At a pro-Arizona event in Loveland, Colorado, Saturday, anti-illegal immigration warrior and former Congressman Tom Tancredo rallied the crowd by talking about not just Arizona’s controversial SB 1070, but about that state’s suite of new immigration laws. One of those is a new e-verify law that seeks to guard against undocumented-worker hiring. Another, highly touted by Tancredo, outlaws multicultural school programs, a popular bugbear among right-wing cultural warriors, who have argued that in emphasizing the distinct ethnic cultures and histories of Americans, the programs divide the country and discourage assimilation into the mainstream.

In his comments Saturday, Tancredo suggested multicultural educational programs teach students allegiance to “something other” than the American flag and the United States. He said that, although SB 1070– the law in Arizona that gives local police authority to investigate citizenship status– has gained much media attention for fears it will promote racial profiling, the bill outlawing mutlicultural programs is really more significant for its likely long term effects.

Drawing on Pres. John Kennedy’s famous speech in Berlin during the cold war, in which he called himself a Berliner, Tancredo said millions of Americans are likewise Arizonans today because they support the values “under siege” in Arizona from illegal immigration and from the politics that oppose Arizona’s new controversial laws.

It’s not just 1070 they got accomplished. I mean This is incredible stuff guys, no one talks about this but it’s amazing. Not only did they pass 1070, they passed a mandated e-verify for every private employer in the state of Arizona… the response, they got so many people going back to Mexico that the president of Mexico complained and said… build a fence! — He didn’t say that [laughter].

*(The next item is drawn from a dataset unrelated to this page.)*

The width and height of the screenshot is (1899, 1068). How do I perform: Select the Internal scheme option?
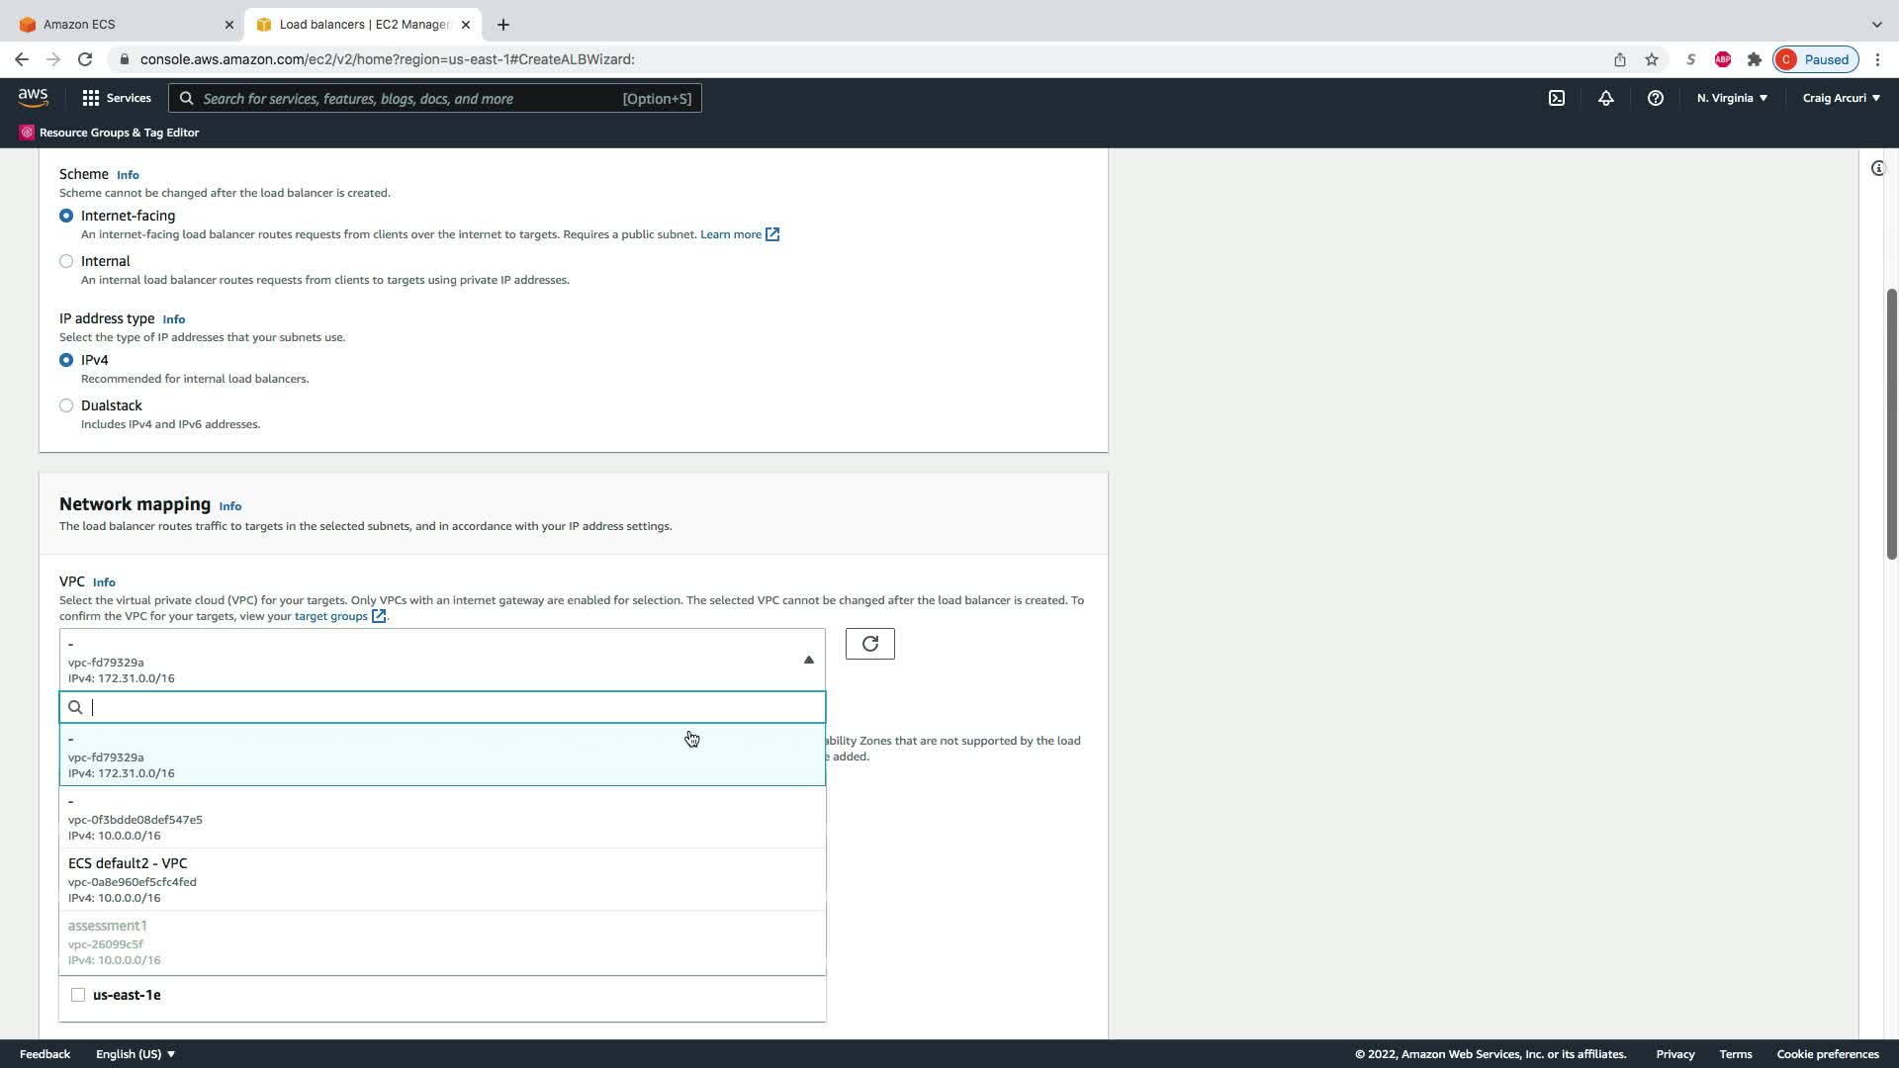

But it’s amazing because that’s the response of just one thing… then of course 1070– but then after that they passed a law, no one seems to know about this but it’s almost as important in my point of view than 1070 because it says… in the state of Arizona it’s against the law to teach the overthrow of the United States of America and you can also not go out and create these mutli-cultural little hangouts essentially that are school buildings called school buildings that teach children to owe their allegiance to something else beside that flag or this country. You can’t do that anymore in Arizona. I mean this is great stuff guys, great stuff.

So if you can… say you support them down there… It matters. They do feel under siege. They think, you know, ‘My gosh the whole world is against them.’ No the whole world is for you really. Only people who support illegal activity. Ignore the fact tha we habve things called borders and they should mean something and something called citizenship and it should mean something only people who despise those ideas– like the guy who’s in the White House today– only people like that are opposed to it.

[…]

You know, I keep thinking: Why doesn’t someone just put the damn bill on a teleprompter so Obama can read it. [laughter]

Multi-cultural education programs have been touted by education scholars for enriching instruction on the fabric of American life as a exceptional almost wholly immigrant society. The instruction also is celebrated for boosting the investment of minority students in their education.

The undocumented-worker monitoring system known as e-verify has been celebrated as a new way forward in bringing employers into the fight against illegal immigration but it has also been criticized as more flashy than effective. In test trials it has misidentified documented workers as undocumented and it has failed to identify undocumented workers angling to beat the system.